[Stored records]

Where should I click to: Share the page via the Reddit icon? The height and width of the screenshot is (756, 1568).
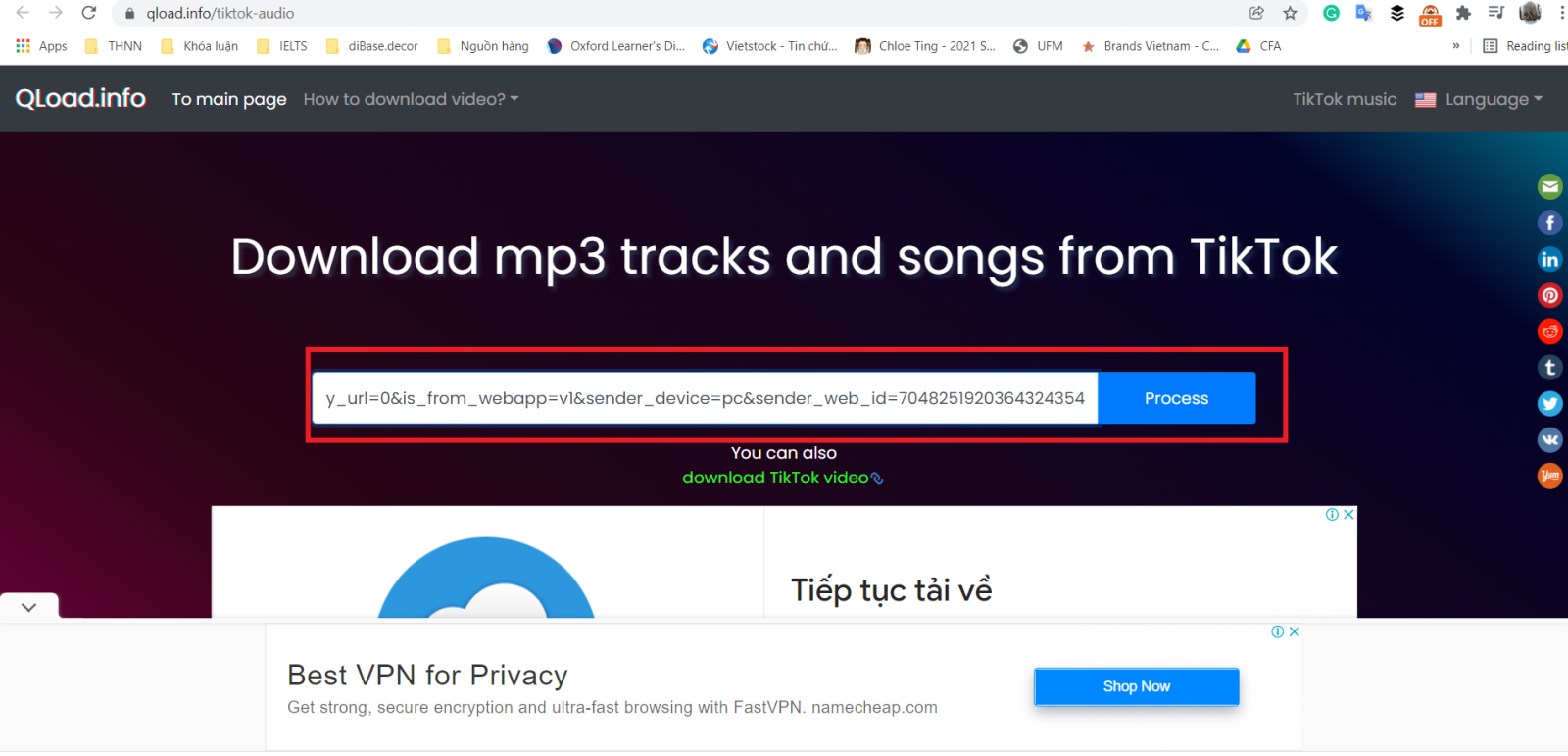click(x=1549, y=331)
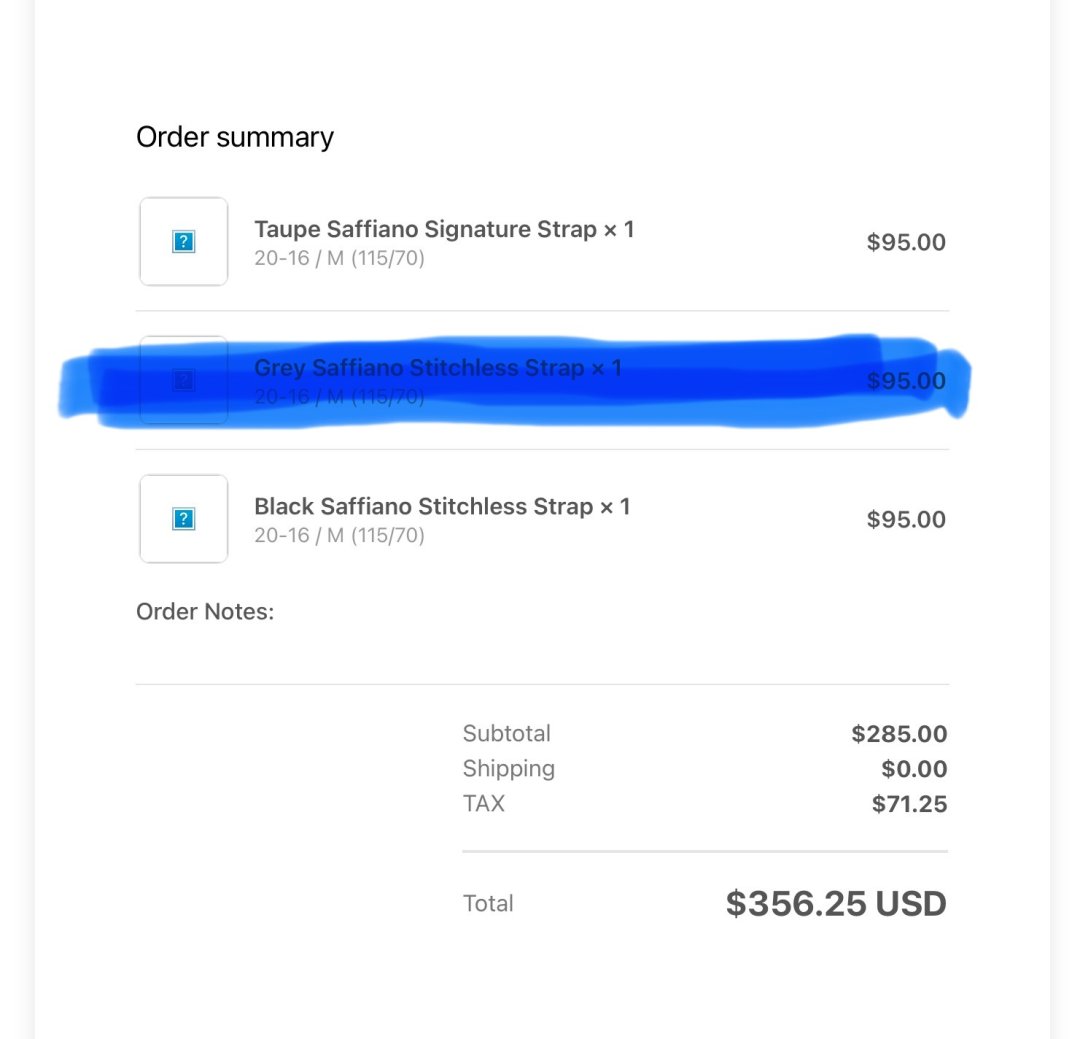Open the Grey Saffiano Stitchless Strap item
The width and height of the screenshot is (1080, 1039).
point(438,368)
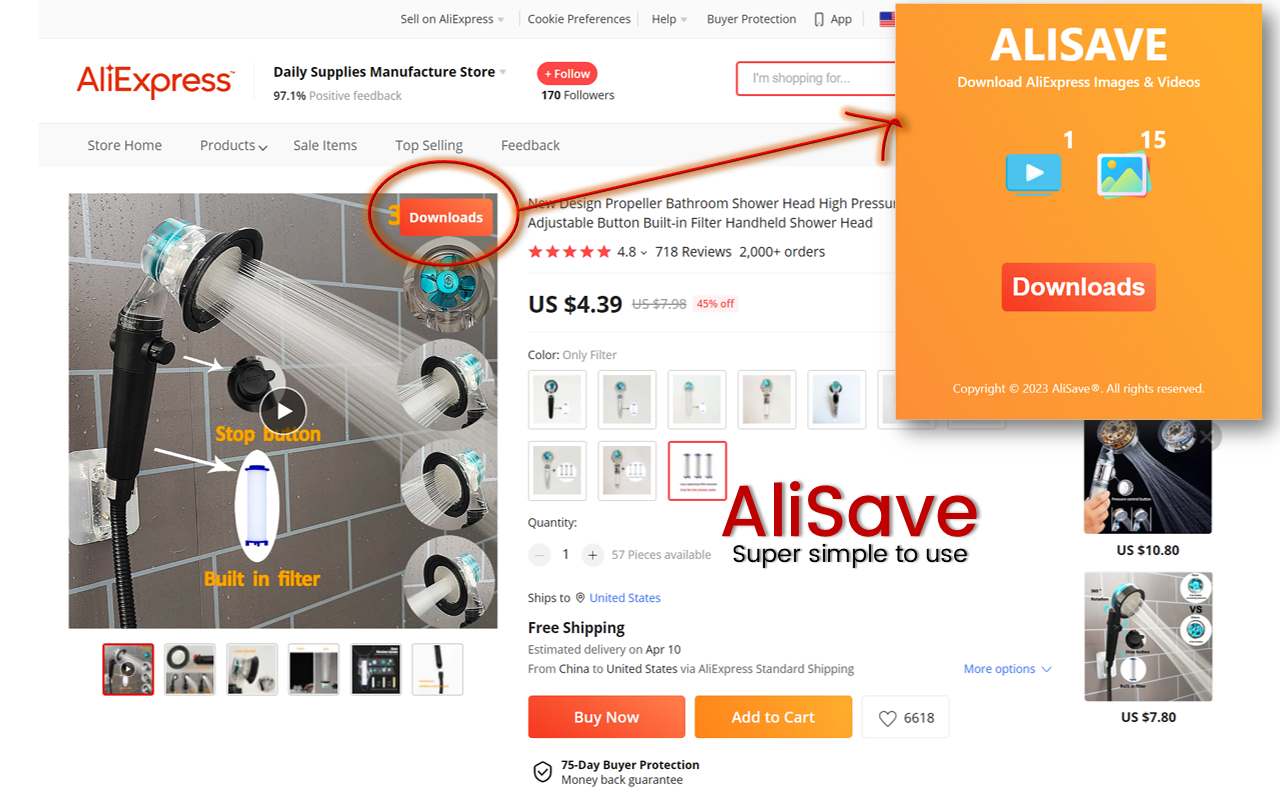Screen dimensions: 1280x800
Task: Click the search box I'm shopping for
Action: 816,78
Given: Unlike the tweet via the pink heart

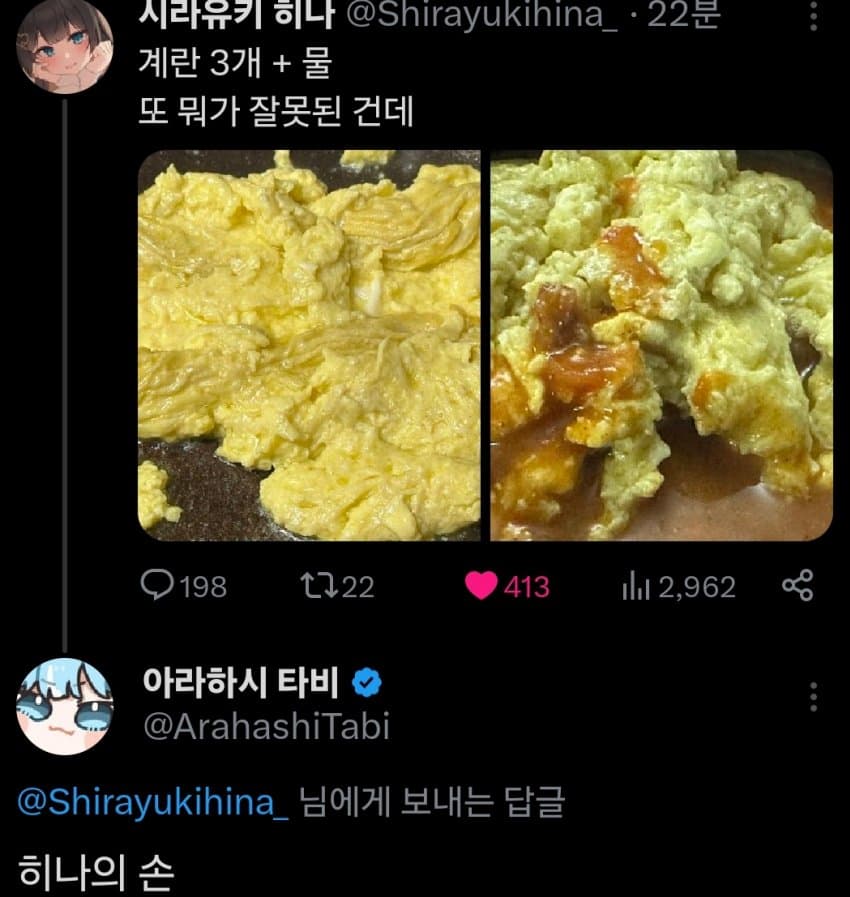Looking at the screenshot, I should click(480, 586).
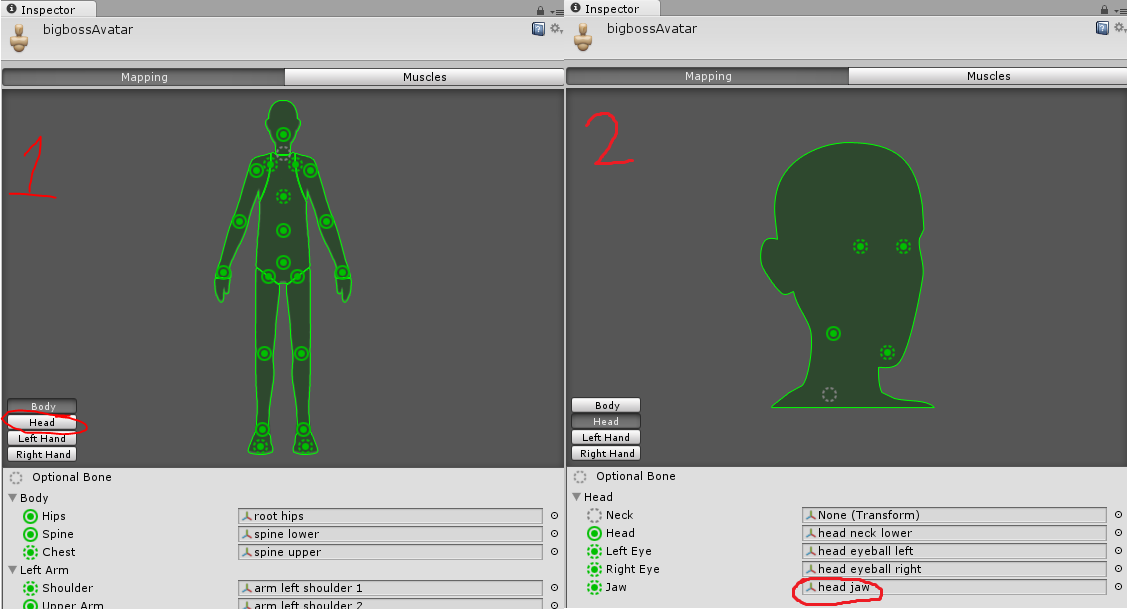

→ What the exercise asks
Reproduce all lines above exactly. Leave the images out.

→ Task response
Where should I click to: Share the page via the Reddit icon? The height and width of the screenshot is (756, 1568).
click(x=1549, y=331)
Open the Grey Saffiano Stitchless Strap item
The width and height of the screenshot is (1080, 1039).
point(438,368)
Screen dimensions: 1280x800
Task: Click the search box I'm shopping for
Action: 816,78
Given: Unlike the tweet via the pink heart

Looking at the screenshot, I should click(480, 586).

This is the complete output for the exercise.